Most workers in the global fashion industry do not earn enough to live with dignity according to campaigners Keystone

Leading Swiss clothing and shoe retailers still don’t pay seamstresses enough to live on, according to a report by the Swiss-based Berne Declaration organisation. The group, which is part of the Clean Clothes Campaign, accuses the companies of a lack of transparency and progress.

About half of the 18 firms surveyed only gave standard answers to wage questions and failed to show what they are doing to secure living wages in their own production chains, the group criticises.

“Some of them provided even less information than for the Clean Clothes Campaign report in 2010,” a statement said.

None of them could show comprehensive efforts which would lead to the introduction of living wages for the factory workers, according to the NGO.

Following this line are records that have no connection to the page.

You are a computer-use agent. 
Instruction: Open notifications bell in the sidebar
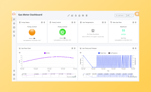click(x=14, y=71)
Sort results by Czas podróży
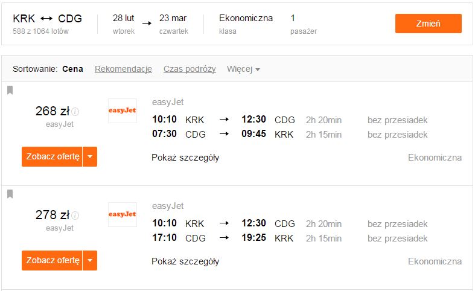The width and height of the screenshot is (475, 291). click(190, 69)
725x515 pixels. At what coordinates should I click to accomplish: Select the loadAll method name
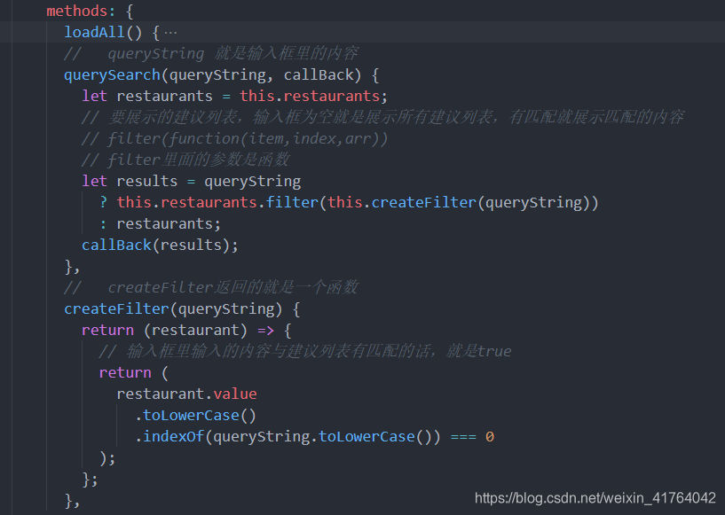[x=94, y=32]
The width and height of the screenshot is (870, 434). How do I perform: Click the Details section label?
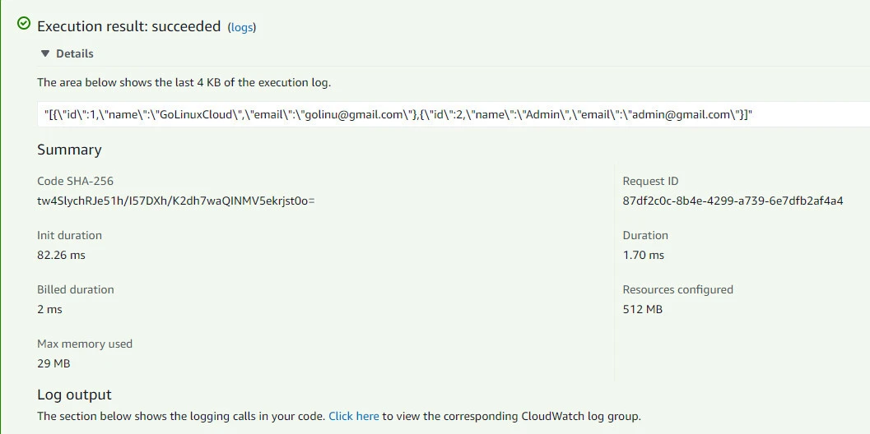click(x=74, y=53)
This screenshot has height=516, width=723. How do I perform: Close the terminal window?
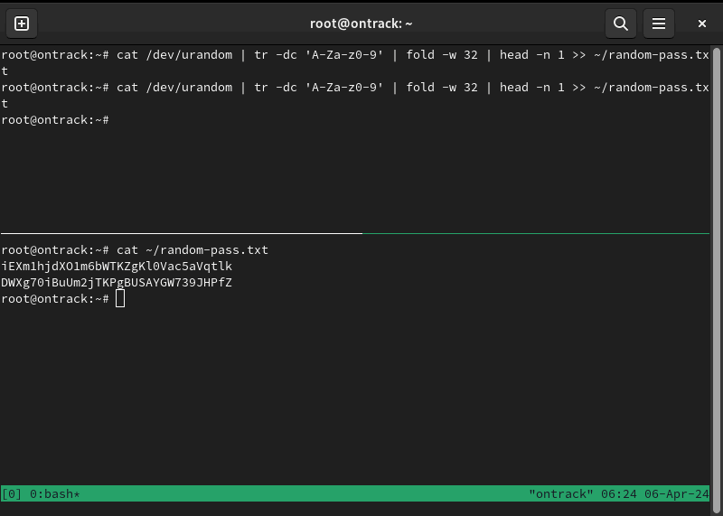(702, 23)
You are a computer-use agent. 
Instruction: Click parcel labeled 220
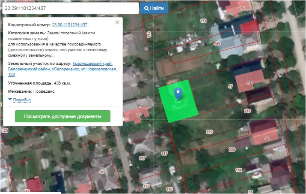[232, 149]
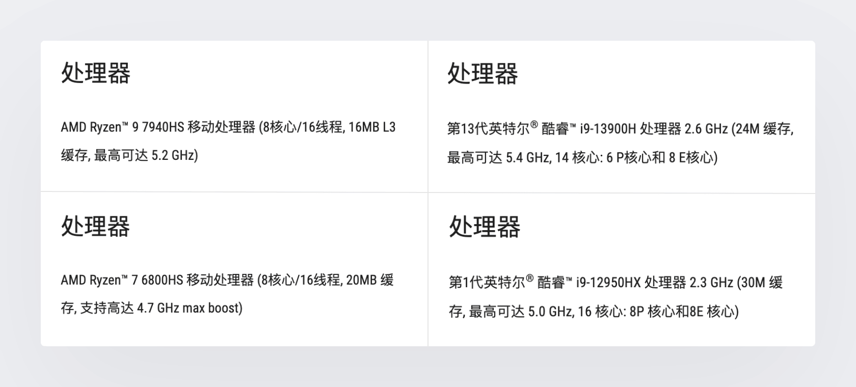Click the "4.7 GHz max boost" text
Screen dimensions: 856x387
tap(189, 308)
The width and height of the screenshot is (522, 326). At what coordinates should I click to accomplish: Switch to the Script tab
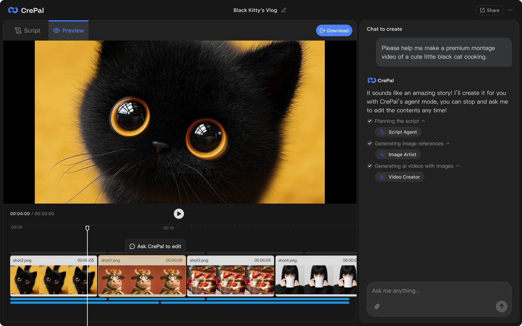tap(28, 31)
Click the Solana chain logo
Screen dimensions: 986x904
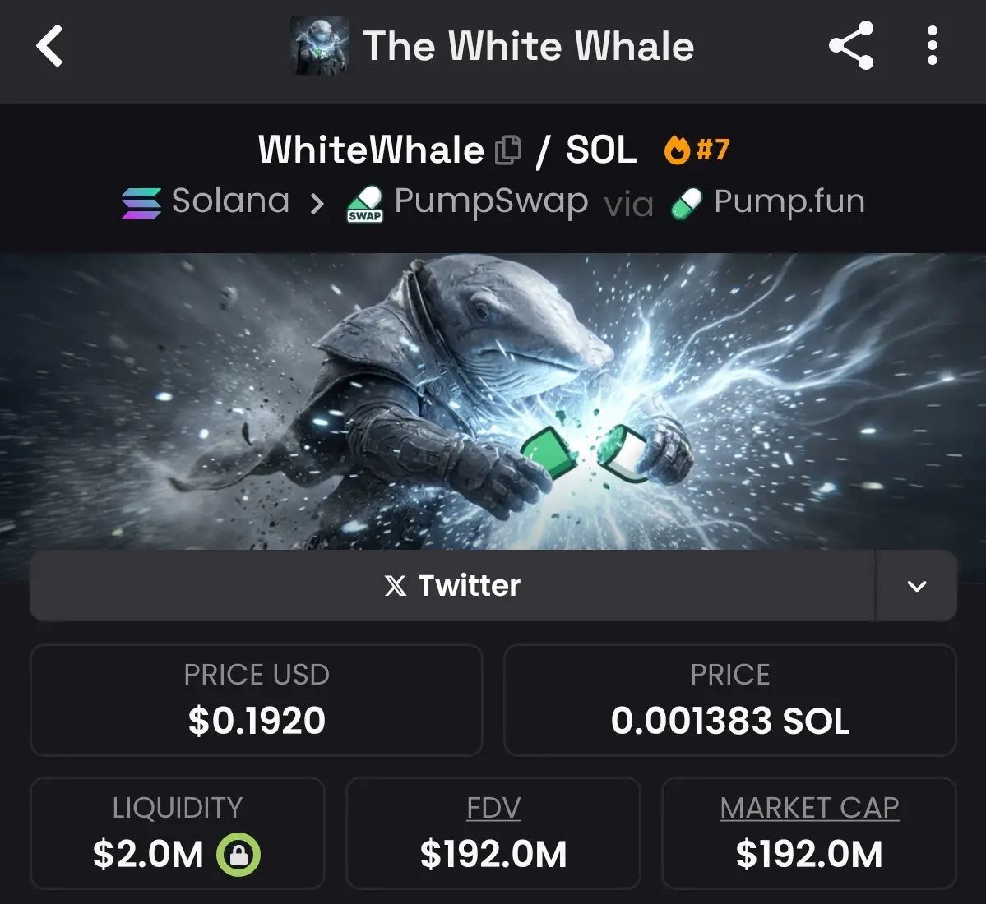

In the past, several Swiss retailers had said they were ready to engage in dialogue about the demand for a ten-cent wage increase for every T-shirt produced but remained “sceptical about the implementation”.

They said it was unlikely that the ten cents would actually go to the seamstress and that Switzerland was too small in the global production system to have any effect.

Small steps

The Berne Declaration does note some progress, saying two Swiss companies introduced a credible benchmark tool for the salaries based on the Asia Floor Wage (AFW) organisation’s suggestion of a living wage.

AFW is supported by about 70 unions, NGOs and scientists.

Another company is planning to create a special fund for the seamstresses fed by an additional 10 cents paid per textile product, which guarantees the increase goes directly to the workers.

The campaigners say the lack of living wages in the textile sector in Asian countries, as well as in eastern Europe, Turkey and North Africa, is one of the most serious problems facing the developing world.

There are an estimated 60 million people worldwide working in the textile and shoe producing sector.